Auf der anderen Seite rätseln viele Frauen schon, ob ihnen vielleicht selbst die Kunst des Weiblichseins im Zuge der Gleichberechtigung durch das Postulat der Androgynie abhanden gekommen ist: „Vielleicht haben wir Frauen verlernt, verführerisch und sinnlich zu sein, so richtige Weibchen“, fragt sich eine 44jährige Unternehmerin. Die streitbare US-Professorin für Psychologie, Camille Paglia, giftet: „Die gesamte feministische Kultur sagt, daß die wichtigste Frau die Frau mit dem Aktenkoffer ist.“ Doch die eisgekühlte Kompakt-Lady taugt einfach nicht zum Objekt männlicher Begierden. „Wenn Frauen beginnen, sich gezielt als unweiblich hinzustellen, allen weiblichen Werten radikal abzuschwören, weil sie es mit den Kerlen aufnehmen wollen, lösen sie Aggressionen aus“, moniert Herriger. „Wir sind archetypisch geprägt. Mann und Frau sind keine identischen Wesen.“
Deutsche Männer – befragt nach ihrem Frauenideal – nennen als Attribute der ultimativen Weiblichkeit immer noch attraktives Aussehen (91 Prozent) und Treue (88 Prozent), laut einer Umfrage der Zeitschrift „Men´s Health“ von 1995. Intelligenz (21 Prozent) und Selbstbewußtsein (26 Prozent) lassen die Männer erstaunlich kalt.

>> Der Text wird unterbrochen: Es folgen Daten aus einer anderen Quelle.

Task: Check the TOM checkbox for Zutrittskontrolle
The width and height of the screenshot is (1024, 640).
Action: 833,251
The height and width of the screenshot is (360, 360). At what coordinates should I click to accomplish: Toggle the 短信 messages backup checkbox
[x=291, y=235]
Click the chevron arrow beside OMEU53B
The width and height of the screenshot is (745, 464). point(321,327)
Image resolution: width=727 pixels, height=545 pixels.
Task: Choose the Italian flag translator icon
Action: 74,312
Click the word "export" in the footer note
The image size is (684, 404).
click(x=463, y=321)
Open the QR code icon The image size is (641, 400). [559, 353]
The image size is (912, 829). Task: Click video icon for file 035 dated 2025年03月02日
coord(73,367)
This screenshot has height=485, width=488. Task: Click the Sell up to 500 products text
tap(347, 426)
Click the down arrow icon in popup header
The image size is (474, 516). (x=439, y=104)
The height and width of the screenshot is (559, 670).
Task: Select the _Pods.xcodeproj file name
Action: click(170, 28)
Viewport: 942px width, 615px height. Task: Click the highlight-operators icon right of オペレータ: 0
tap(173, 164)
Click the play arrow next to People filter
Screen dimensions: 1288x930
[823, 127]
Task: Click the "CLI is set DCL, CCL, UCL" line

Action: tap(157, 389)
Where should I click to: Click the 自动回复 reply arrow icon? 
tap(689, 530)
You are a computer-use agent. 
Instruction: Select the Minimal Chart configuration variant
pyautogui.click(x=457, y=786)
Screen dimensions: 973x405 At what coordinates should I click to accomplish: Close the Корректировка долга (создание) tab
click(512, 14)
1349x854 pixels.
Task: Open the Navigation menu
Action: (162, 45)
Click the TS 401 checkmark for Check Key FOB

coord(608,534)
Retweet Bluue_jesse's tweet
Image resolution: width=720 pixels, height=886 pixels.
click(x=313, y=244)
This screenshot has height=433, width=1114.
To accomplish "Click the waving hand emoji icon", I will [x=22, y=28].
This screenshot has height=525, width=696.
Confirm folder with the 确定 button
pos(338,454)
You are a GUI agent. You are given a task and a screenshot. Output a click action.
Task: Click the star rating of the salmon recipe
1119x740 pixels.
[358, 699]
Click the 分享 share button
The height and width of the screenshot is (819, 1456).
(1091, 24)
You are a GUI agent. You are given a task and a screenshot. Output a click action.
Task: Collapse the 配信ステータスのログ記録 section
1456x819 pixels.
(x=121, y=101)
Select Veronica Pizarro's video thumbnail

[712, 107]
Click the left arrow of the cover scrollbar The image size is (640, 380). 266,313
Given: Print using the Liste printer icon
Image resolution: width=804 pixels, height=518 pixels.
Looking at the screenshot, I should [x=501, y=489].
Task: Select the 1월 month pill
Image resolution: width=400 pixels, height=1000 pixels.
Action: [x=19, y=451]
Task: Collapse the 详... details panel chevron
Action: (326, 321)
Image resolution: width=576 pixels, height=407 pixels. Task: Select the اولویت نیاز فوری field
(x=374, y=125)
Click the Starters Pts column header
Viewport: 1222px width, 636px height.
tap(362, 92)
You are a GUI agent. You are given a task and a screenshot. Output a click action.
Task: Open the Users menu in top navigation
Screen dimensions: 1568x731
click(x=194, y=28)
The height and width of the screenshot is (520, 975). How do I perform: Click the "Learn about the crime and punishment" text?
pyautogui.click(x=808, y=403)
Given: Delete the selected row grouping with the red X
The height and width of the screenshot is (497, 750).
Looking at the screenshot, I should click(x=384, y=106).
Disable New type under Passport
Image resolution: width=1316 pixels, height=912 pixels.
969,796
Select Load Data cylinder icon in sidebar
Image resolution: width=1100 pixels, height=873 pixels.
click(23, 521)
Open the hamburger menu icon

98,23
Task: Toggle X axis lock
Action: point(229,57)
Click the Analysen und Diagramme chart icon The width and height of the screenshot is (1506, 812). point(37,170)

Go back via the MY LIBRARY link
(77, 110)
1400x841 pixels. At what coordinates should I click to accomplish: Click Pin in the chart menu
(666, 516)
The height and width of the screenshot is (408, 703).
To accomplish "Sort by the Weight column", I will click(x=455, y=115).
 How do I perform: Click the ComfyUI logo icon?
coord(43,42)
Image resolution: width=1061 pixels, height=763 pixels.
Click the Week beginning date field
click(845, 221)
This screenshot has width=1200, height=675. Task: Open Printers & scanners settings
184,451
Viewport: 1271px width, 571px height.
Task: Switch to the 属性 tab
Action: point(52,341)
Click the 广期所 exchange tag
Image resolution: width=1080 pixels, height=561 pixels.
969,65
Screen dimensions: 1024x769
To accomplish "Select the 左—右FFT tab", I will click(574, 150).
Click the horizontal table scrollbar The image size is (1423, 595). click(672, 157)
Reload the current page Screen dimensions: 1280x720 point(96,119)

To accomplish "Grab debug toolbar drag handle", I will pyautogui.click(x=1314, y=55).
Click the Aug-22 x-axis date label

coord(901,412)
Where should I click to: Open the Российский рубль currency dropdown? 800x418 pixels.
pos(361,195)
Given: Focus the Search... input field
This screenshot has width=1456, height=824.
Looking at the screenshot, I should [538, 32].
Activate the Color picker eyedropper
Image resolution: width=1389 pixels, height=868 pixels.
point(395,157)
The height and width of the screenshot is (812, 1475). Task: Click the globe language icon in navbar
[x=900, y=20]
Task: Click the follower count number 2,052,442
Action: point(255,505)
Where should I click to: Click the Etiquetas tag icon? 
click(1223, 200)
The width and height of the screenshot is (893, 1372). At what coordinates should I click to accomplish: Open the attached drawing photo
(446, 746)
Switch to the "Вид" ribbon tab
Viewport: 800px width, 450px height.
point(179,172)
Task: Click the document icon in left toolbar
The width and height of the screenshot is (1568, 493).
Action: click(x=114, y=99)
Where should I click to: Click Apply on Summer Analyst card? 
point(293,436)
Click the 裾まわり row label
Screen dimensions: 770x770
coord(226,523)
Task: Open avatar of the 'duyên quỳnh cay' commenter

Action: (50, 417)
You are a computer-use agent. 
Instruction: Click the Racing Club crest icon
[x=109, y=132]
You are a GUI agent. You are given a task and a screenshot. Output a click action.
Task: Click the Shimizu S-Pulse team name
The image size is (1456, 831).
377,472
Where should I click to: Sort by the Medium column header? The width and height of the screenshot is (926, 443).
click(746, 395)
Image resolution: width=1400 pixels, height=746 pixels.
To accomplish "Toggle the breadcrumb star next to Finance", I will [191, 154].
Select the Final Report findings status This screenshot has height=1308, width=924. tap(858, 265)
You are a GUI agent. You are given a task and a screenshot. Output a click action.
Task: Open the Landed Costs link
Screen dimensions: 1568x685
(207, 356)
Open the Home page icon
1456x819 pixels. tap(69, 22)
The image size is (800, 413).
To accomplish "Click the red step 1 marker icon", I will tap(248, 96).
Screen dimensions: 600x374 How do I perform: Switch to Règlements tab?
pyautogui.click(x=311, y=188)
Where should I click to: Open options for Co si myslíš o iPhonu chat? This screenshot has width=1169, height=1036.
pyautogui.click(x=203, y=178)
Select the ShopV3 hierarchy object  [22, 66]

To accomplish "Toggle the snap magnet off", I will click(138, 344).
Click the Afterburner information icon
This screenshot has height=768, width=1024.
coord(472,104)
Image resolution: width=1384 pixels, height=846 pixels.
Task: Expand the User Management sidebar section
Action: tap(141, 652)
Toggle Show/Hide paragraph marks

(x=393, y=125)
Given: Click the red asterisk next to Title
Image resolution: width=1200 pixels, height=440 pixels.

Der notorische Herzensbrecher Heiner Lauterbach verkündete sorglos: „Eine Frau, die weich ist, ist was Schönes. Nur Intelligenz finde ich nicht unbedingt sexy. Eine intelligente Frau ist interessant. Das ist was anderes.“ Der Autor Michael Segell meint: „In den geschlechterverzerrten 90ern erreichen den Mann irritierende Signale: Die aufstrebende Partnerin initiiert eine Konkurrenz, die normalerweise unter Männern ausgetragen wird. So wird sie im primitiven Sinne als männliches Wesen eingestuft.“
Die Rückkehr von Dornröschen. Paarforscher zitieren mittlerweile gern das Märchen von Dornröschen als ideales Mächteverhältnis von Mann und Frau: Da ist der Prinz, der sich weder durch Dornen noch durch enorme Mühen abhalten lassen darf, die Prinzessin im Schloß zu erlösen. Auf der anderen Seite steht Dornröschen, wunderschön und vor allem mächtig, denn ihr gelingt es, ihn zu wochenlanger Qual zu bewegen, seinen Weg zu bestimmen. Biddulph: „Sie sind zwar gleich, aber haben unterschiedliche Arten von Macht.“ Die Werbeagentur BBDO Europe entwarf nach einer Umfrage in 19 Ländern Europas das Bild der „Future Woman“. Die weiß unter anderem „ihre Interessen in einer männerdominierten Welt durchzusetzen, vermeidet es jedoch, übertrieben emanzipatorische Botschaften zu verbreiten oder Männer der Lächerlichkeit preiszugeben“. Jetzt haben die Männer die Chance, den echten Mann in sich zu entdecken. Schon Nietzsche wußte: „Gegen die Männerkrankheit der Selbstverachtung hilft am sichersten, von einem klugen Weibe geliebt zu werden."